Keny wondered if some sort of museum might be a good answer to OSU’s problem of what to do with its art. “It makes sense for a major institution like OSU to have some entity to keep track of artwork so that something like that doesn’t happen again,” Keny said.

“OSU has a very rich artistic tradition. Many artists have studied and taught there, and OSU owns quite a few desirable objects,” Keny said. “It’d be nice to let the public see them.”

Keny said he thought OSU was one of the only Big Ten schools without its own art museum.

If you are thinking that the Wexner Center is the university’s art museum, think again.

The Wexner Center does not consider itself a museum, because it is not a collecting institution. Geldin said, “The Wexner Center is most appropriate as a lab and a space for the creation and presentation of new art.”

According to the history section of the Wexner Center for the Arts Collection Policy, when the center opened in 1989, it replaced the University Gallery of Fine Arts at OSU. “As part of this institutional evolution, the Wexner Center assumed possession and stewardship of the University Gallery’s permanent collection of art works, then consisting of some 3,000 works of art.”

The policy goes on to say that at present, “the collection serves a secondary role in the Center’s programs in the visual, media and performing arts. While it is made available to University students and scholars for study, and occasionally drawn upon for exhibitions at the center or elsewhere, it is largely dormant.”
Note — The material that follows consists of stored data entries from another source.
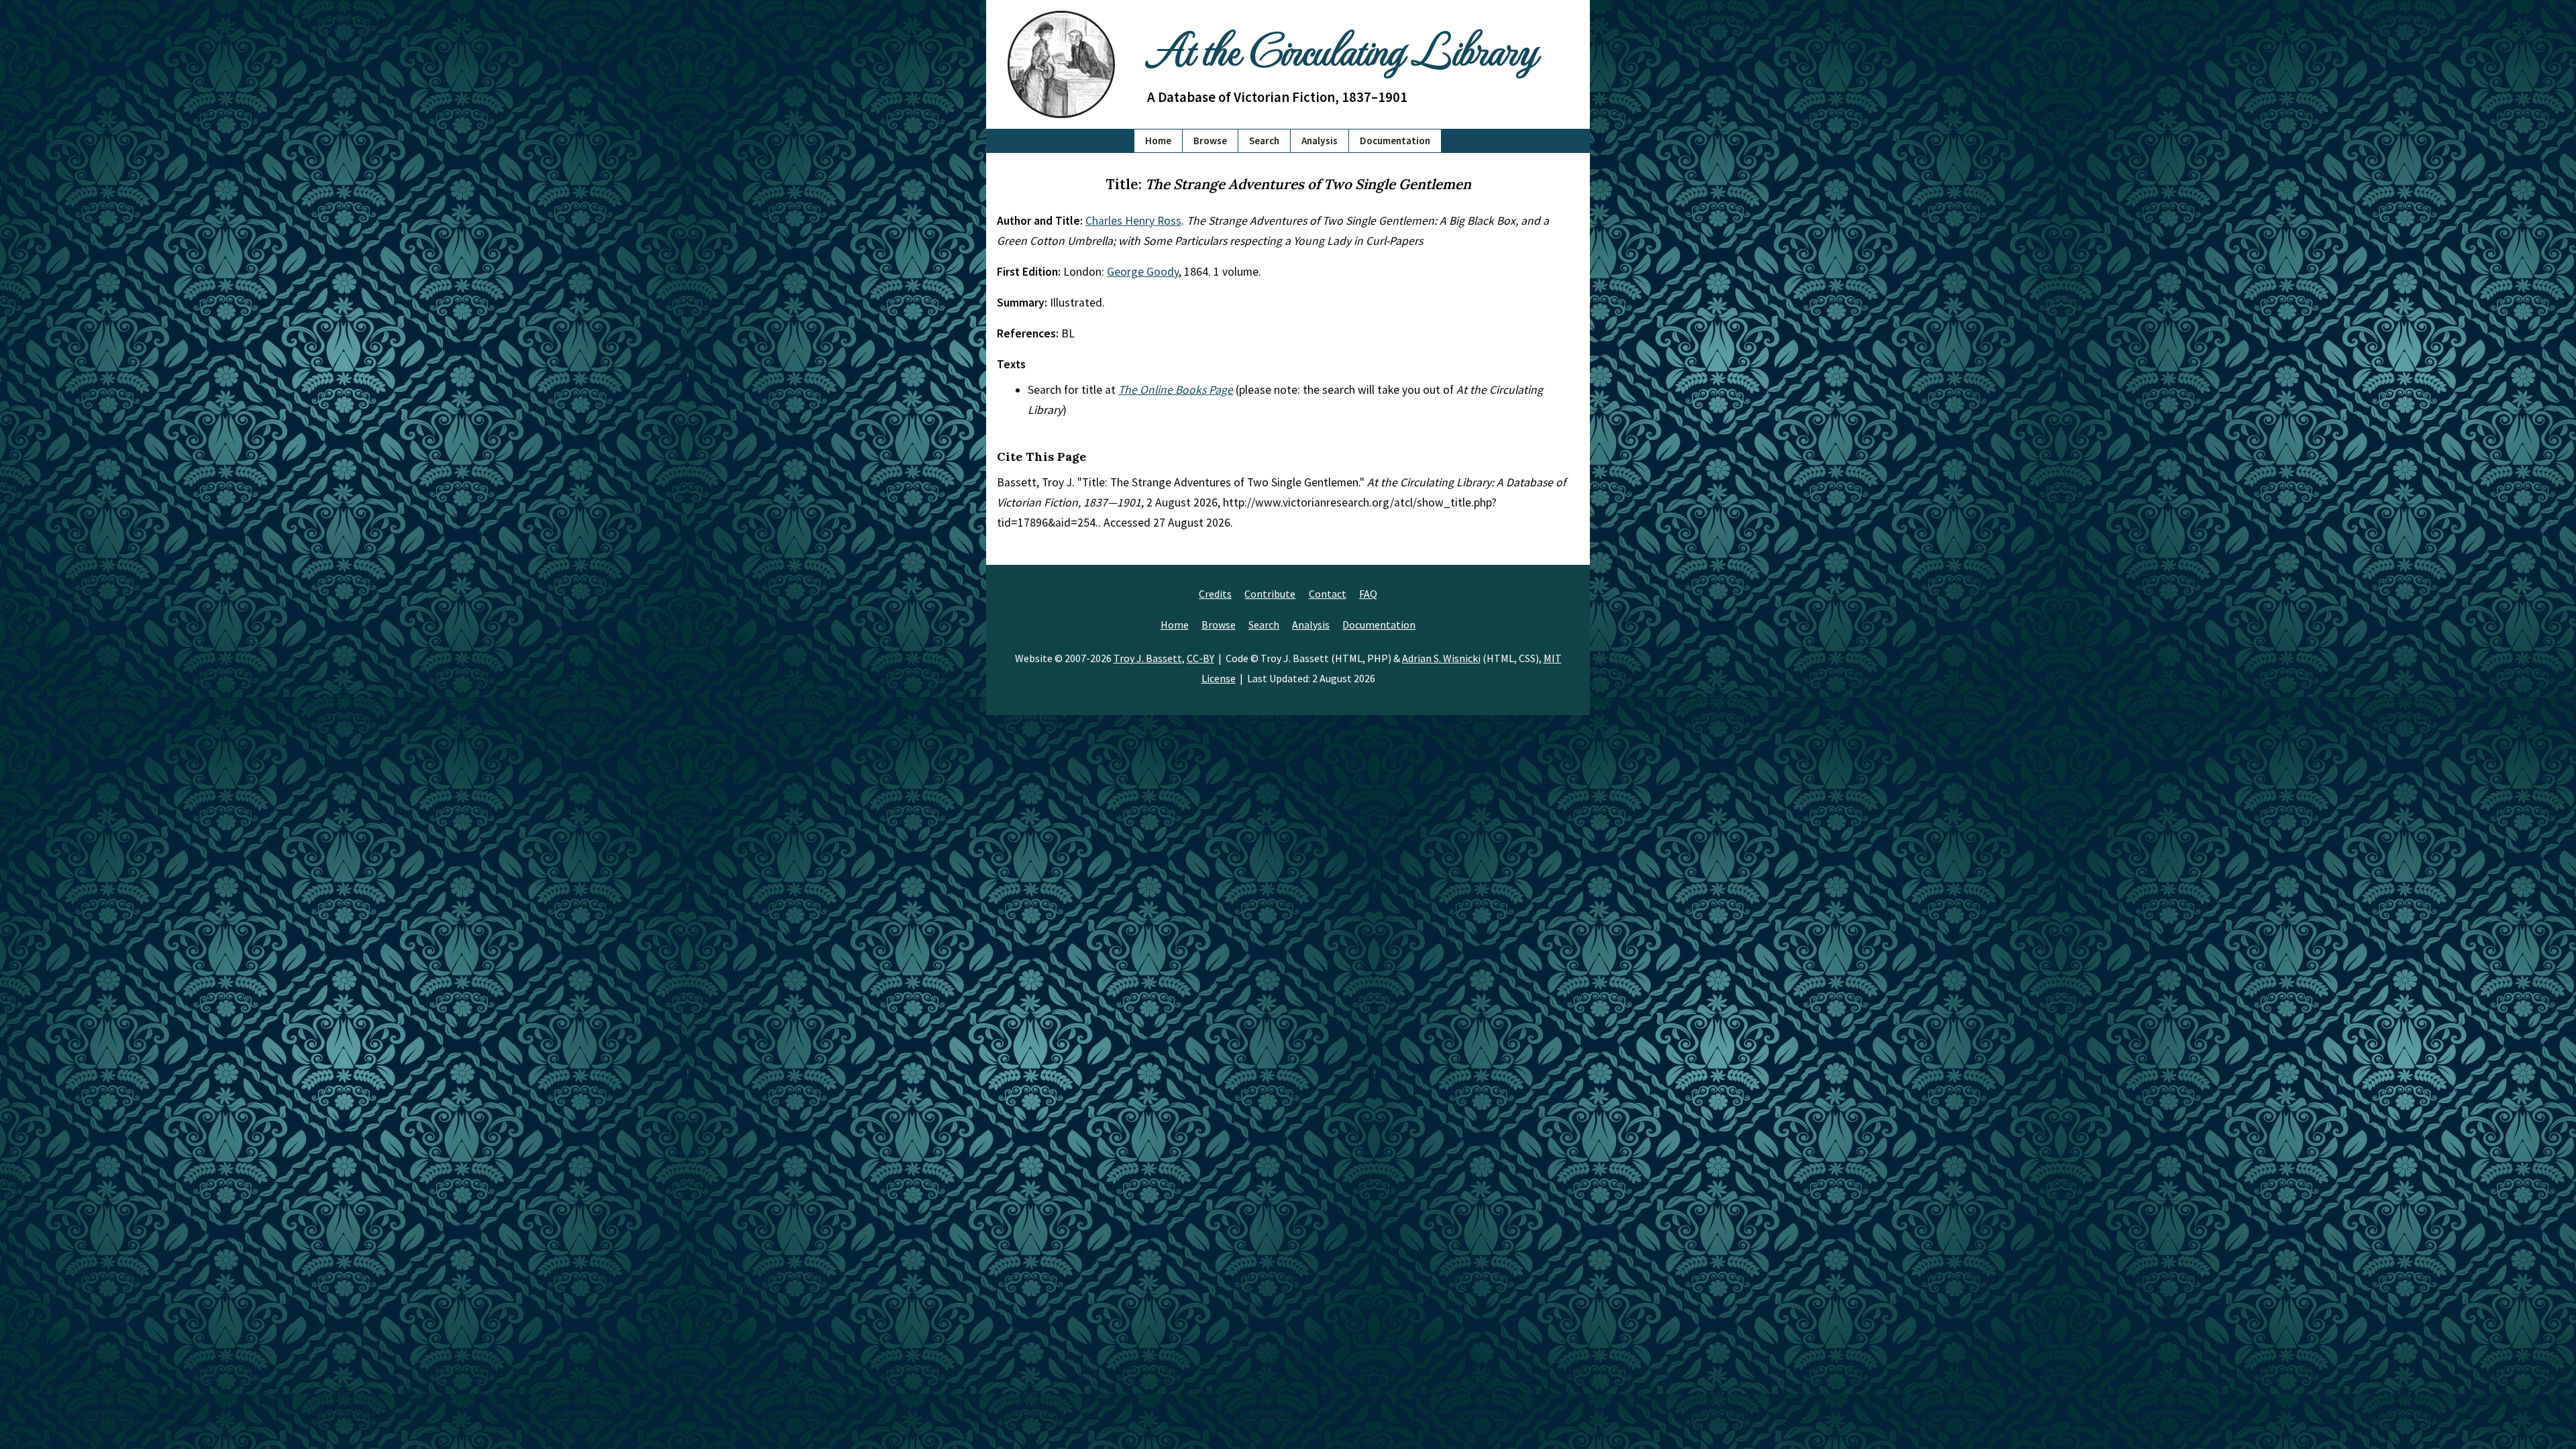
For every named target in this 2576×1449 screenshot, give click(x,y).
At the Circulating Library (1341, 48)
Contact (1327, 593)
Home (1158, 140)
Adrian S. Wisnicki (1441, 658)
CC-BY (1200, 658)
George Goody (1143, 271)
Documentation (1395, 140)
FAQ (1368, 593)
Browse (1210, 140)
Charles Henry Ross (1133, 220)
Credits (1215, 593)
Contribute (1269, 593)
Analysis (1319, 140)
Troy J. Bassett (1148, 658)
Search (1264, 140)
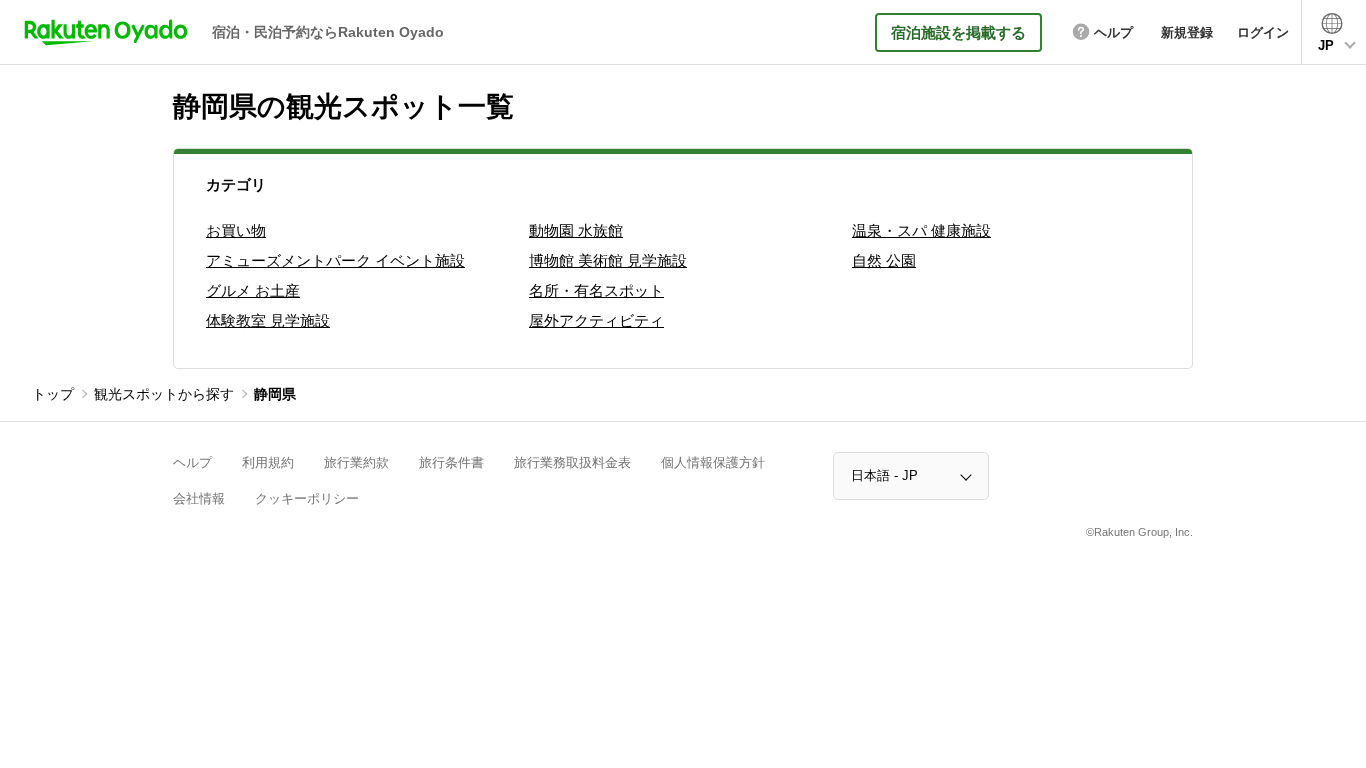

Which brings us back to those Lichtensteins. Roy Lichtenstein received both his bachelor’s and master’s degrees in fine arts at OSU before he went off to New York to become a pop art sensation. He died in 1997.

The university owns about 10 of his works, most of which are limited edition, signed and numbered lithographic prints and silkscreen prints, said Darnell Lautt, director of Marketing and Communications for the Wexner Center. Lautt said that out of the 10, he thought that there was one original.

According to Lautt, when Gordon Gee was president of OSU, he had several of the Lichtensteins hanging in his office because he was a fan of the artist. After Gee’s departure, they were taken to the Wexner Center, where they are kept in the Center’s museum-grade storage facility.

“It is not practical for someone to walk in off the street and say, ‘I want to see a Lichtenstein,’ but there are provisions for someone doing scholarly research,” Lautt said.

Lautt said it was sometimes hard to strike a “balance of putting it out where it’s viewable and making sure that you are adequately protecting the work too.”

“Rather than being a place that collects and holds art, we are using our energies and resources to support the artists in the creation of new works,” Lautt added.

Haverkamp said one of the goals of the new art policy is to get across “the idea that the whole University is a museum, and without getting into what is housed where, make sure that regardless of where a piece of art or an artifact is housed, the same care and attention is going to be given to maintaining, preserving, using, and ultimately — if you dispose of it — how you dispose of it.”

Both Ferguson and Haverkamp said one of the main disadvantages of a museum is that some students would have a harder time accessing the smaller collections that were housed in their individual colleges.

Referring to the College of Optometry’s collection of celebrity eyewear, Haverkamp said, “The problem is, that for optometry students, it’s good to have those historical objects there where the students can get at them.”

“We’re not just talking about art, we’re talking about a lot of stuff,” Ferguson said, “We’re talking about a huge number of things, some of which you can’t hang on a wall.”